>> BEGIN
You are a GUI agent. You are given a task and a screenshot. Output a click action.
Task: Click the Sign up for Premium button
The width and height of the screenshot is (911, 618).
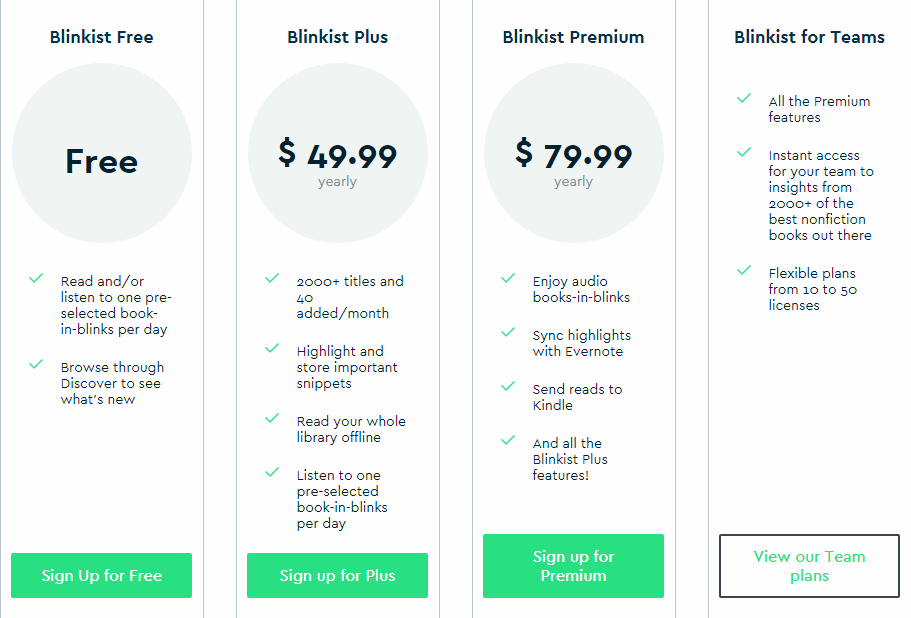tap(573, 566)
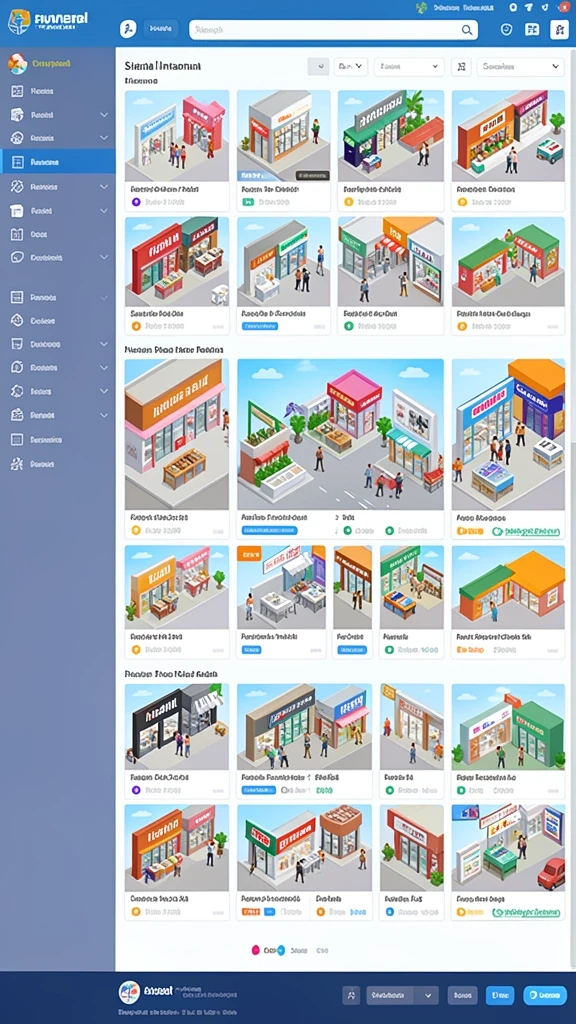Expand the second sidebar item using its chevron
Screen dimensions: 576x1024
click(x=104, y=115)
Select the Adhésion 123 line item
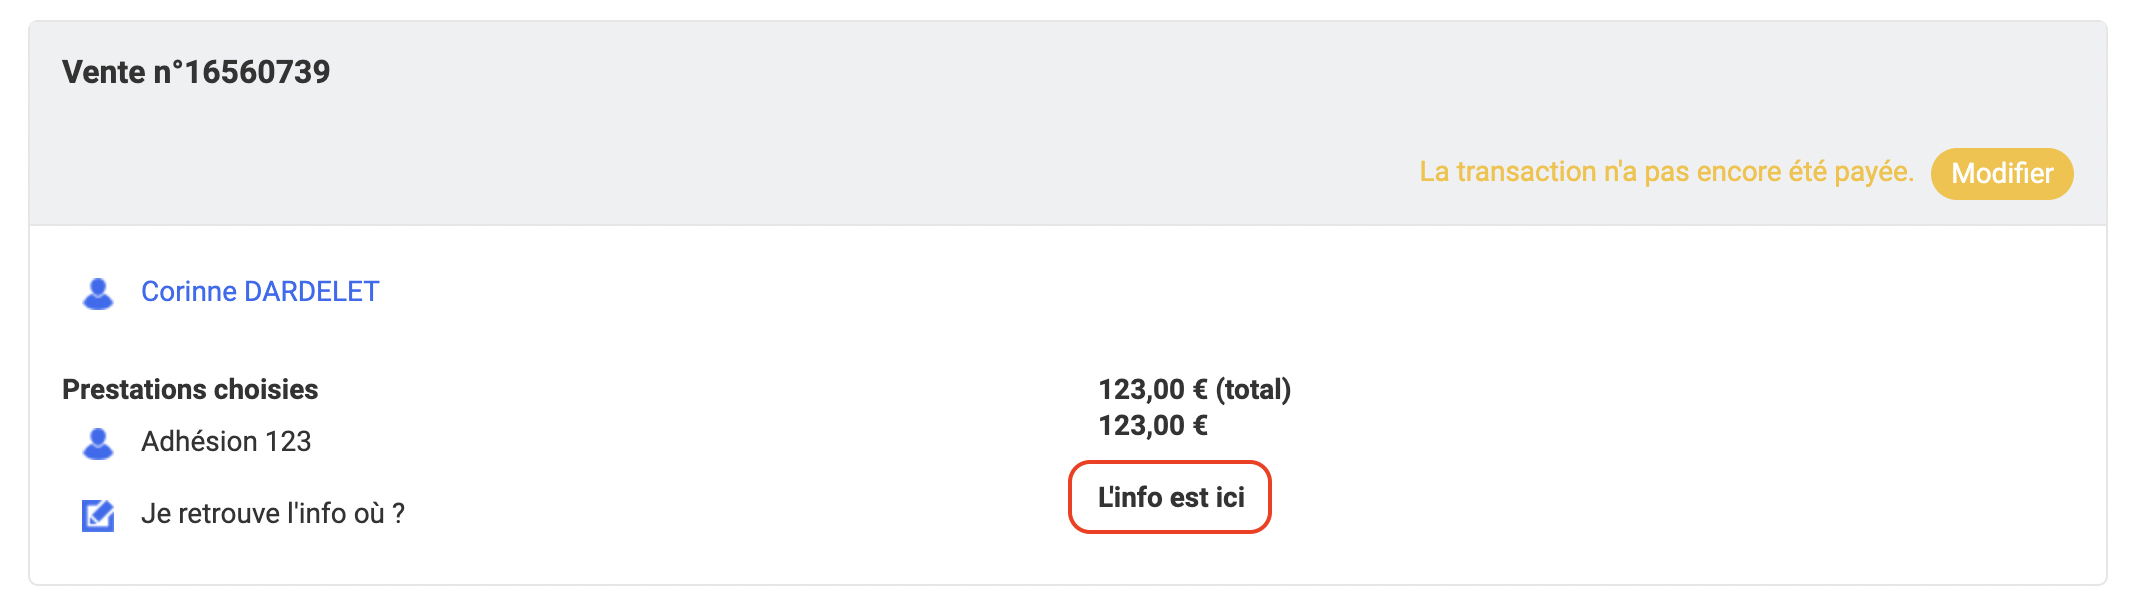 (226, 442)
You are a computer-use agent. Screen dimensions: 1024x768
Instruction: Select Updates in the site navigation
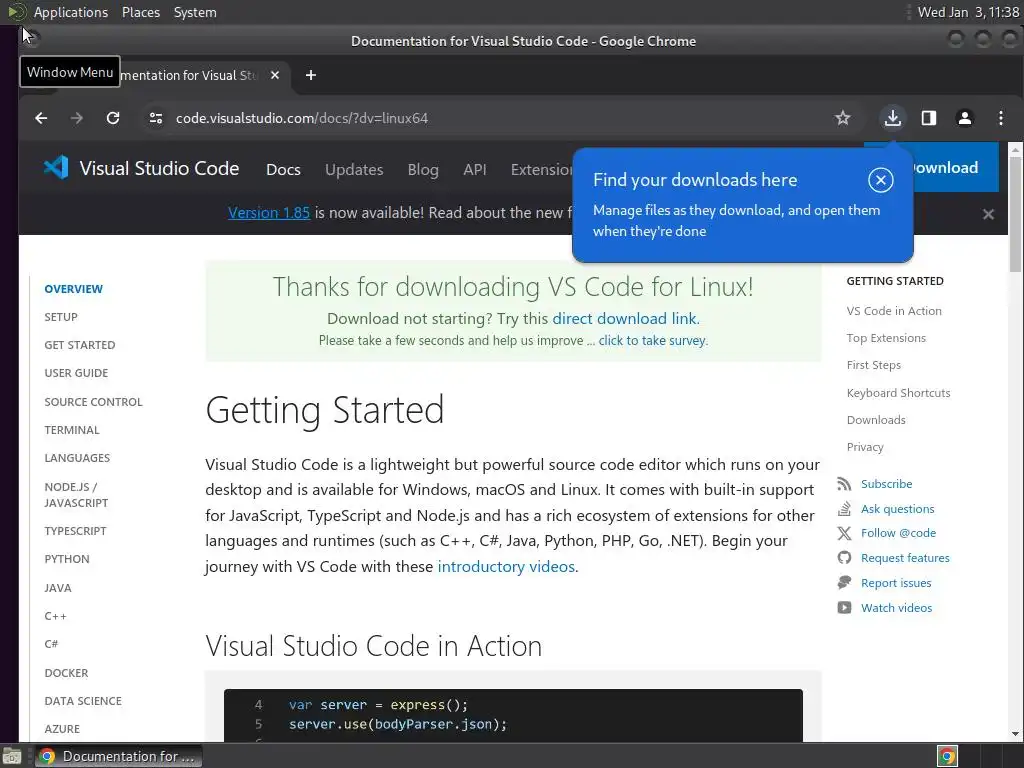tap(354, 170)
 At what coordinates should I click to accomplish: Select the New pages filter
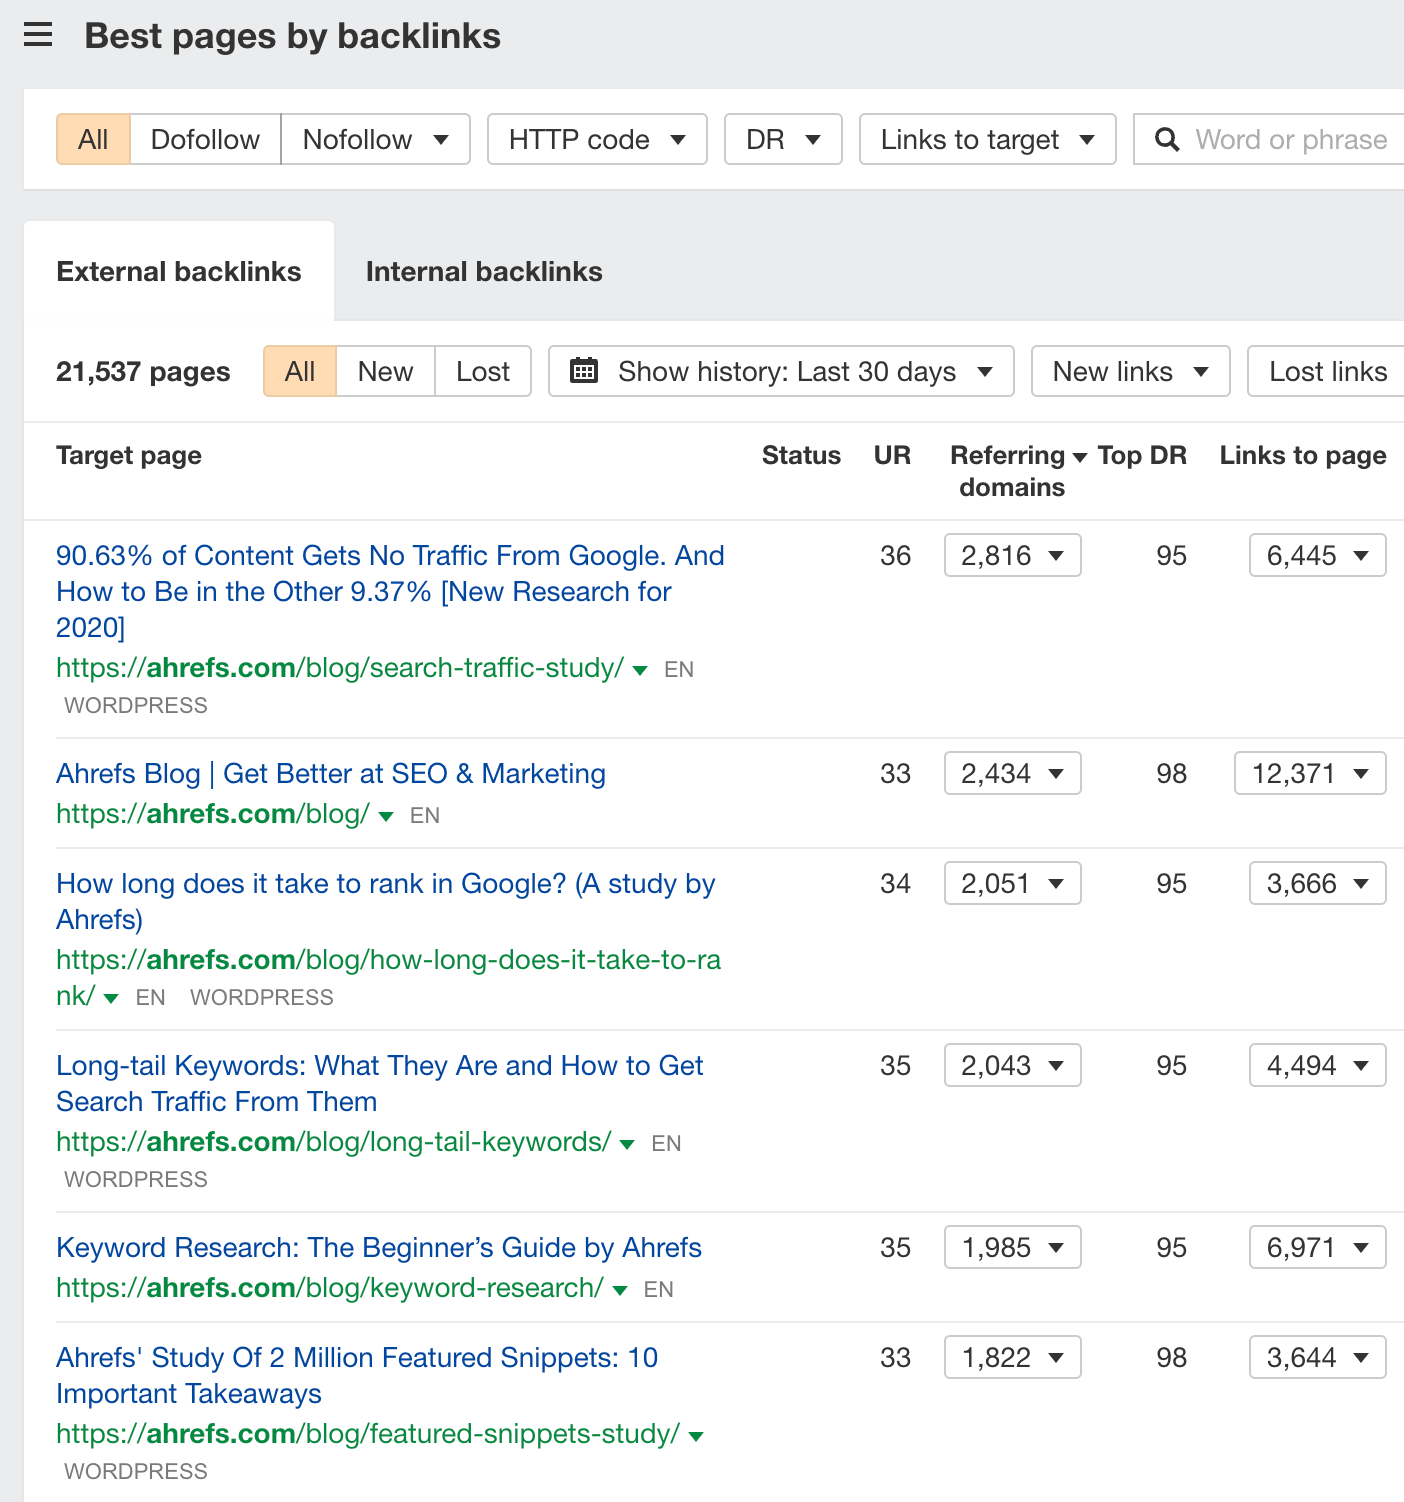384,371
>> END
Objective:
Can you output the stretch of the records from their start through the line containing "tap(354, 170)", including that line, reproduced character for character with the pictures left out?

Written response:
You are a GUI agent. You are given a task and a screenshot. Output a click action.
Task: Click the Sign up for Premium button
The width and height of the screenshot is (911, 618).
tap(573, 566)
Expand the second sidebar item using its chevron
Screen dimensions: 576x1024
click(x=104, y=115)
Select the Adhésion 123 line item
 (226, 442)
You are a computer-use agent. Screen dimensions: 1024x768
Instruction: Select Updates in the site navigation
tap(354, 170)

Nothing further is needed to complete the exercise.